Boosting Production Vital To Solving Food Crisis
Boosting agricultural production vital to solving food crisis, ECOSOC chief says
20 May 2008 - The world has the necessary knowledge and expertise to fight the current food crisis but it needs to muster the political will and the resources to ensure there is a lasting solution for the millions of people now suffering, the President of the United Nations Economic and Social Council (ECOSOC) said today.
Léo Mérorès told a special meeting on the global food crisis, held at UN Headquarters in New York, that the crisis of soaring food prices and shortages of basic crops is not only threatening the health of survival of ordinary people, but jeopardizing the political and economic stability of many governments.
The urban poor, rural landless peasants, women, children and other members of the world's most vulnerable are among those suffering the hardest from the current crisis, he said.
"The time to act is now," Mr.
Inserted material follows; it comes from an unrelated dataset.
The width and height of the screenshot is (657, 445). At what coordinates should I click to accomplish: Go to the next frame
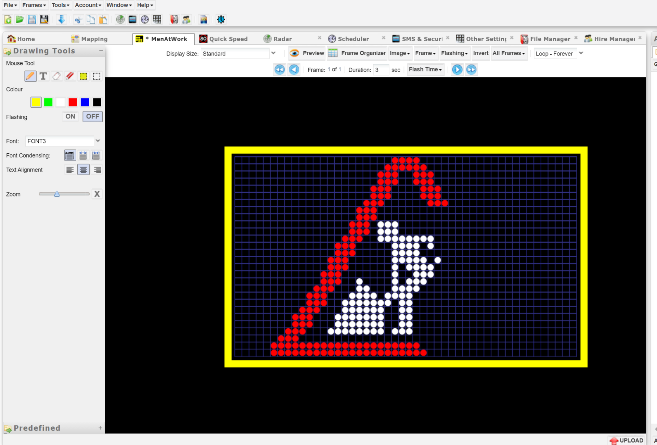[x=457, y=70]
Mérorès said, stressing the need for both immediate action to meet humanitarian needs and for longer-term increased agricultural production.
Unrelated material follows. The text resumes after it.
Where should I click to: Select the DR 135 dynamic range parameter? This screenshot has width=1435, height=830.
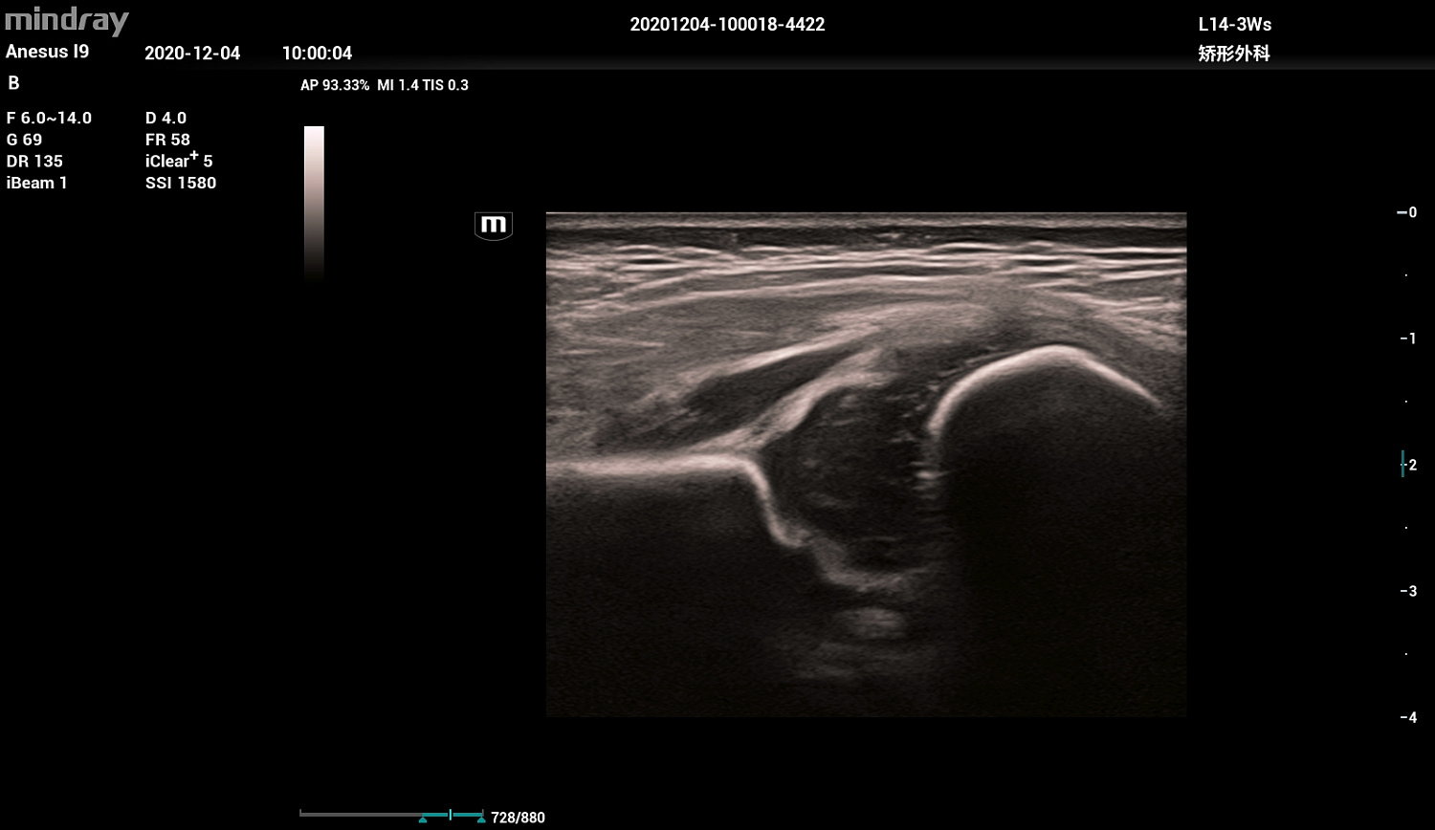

"It is my view that agriculture has to be put back in the centre of the development agenda," he said. "We need to concentrate efforts on minimizing greenhouse emissions, deforestation and global warming, while finding ways to promote investments in agriculture [and] maximize the use of agro-science and technology, with the aim of reducing the costs of production and substantially increasing the productivity and output of every hectare of arable land."
The ECOSOC President welcomed the recent establishment by Secretary-General Ban Ki-moon of a high-level task force on the crisis, adding that ECOSOC would do all it could to contribute.
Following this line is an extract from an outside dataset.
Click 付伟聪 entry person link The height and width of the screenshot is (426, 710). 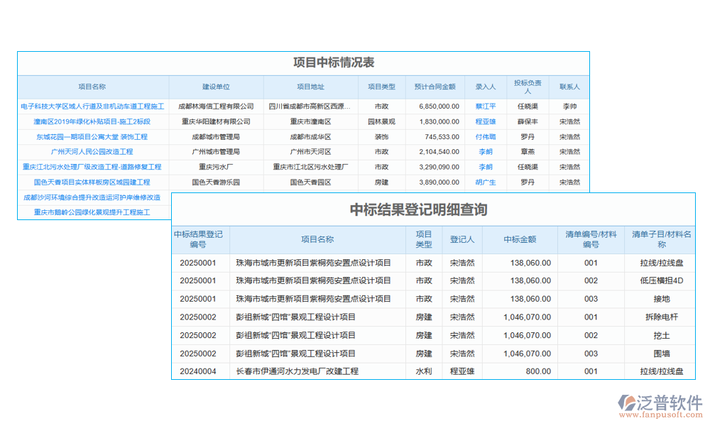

During its substantive session in July the Council will convene round-table and panel discussions on food security and its humanitarian segment is expected to focus in part on the challenges related to the provision of food aid.
Deputy Secretary-General Asha-Rose Migiro told today's special session that the crisis is driving an estimated 100 million people or more into deep poverty, on top of the 830 million others already facing acute shortages of basic foods.
"That represents seven lost years in the global fight against poverty and hunger," she said, adding that the progress so far towards the Millennium Development Goals (MDGs) - the set of eight anti-poverty targets which world leaders have agreed to work towards by 2015 - could be virtually wiped out.
"Everywhere, families on the edge are cutting back. Those who ate two meals a day now get by with one. In many countries, even people with jobs and salaries are buying rice by the cup rather than the bag. Such deprivation is degrading. It breeds violence. We have seen it already in Asia, Africa, Latin America and the Caribbean."
Stressing that much of the problem is man-made, Ms. Migiro urged policymakers to carefully examine the many cases, including the increasing use of biofuels, especially those that are grain-based.
"The trade-off between the energy, environment and social issues involved is subtle and immensely complex," she cautioned.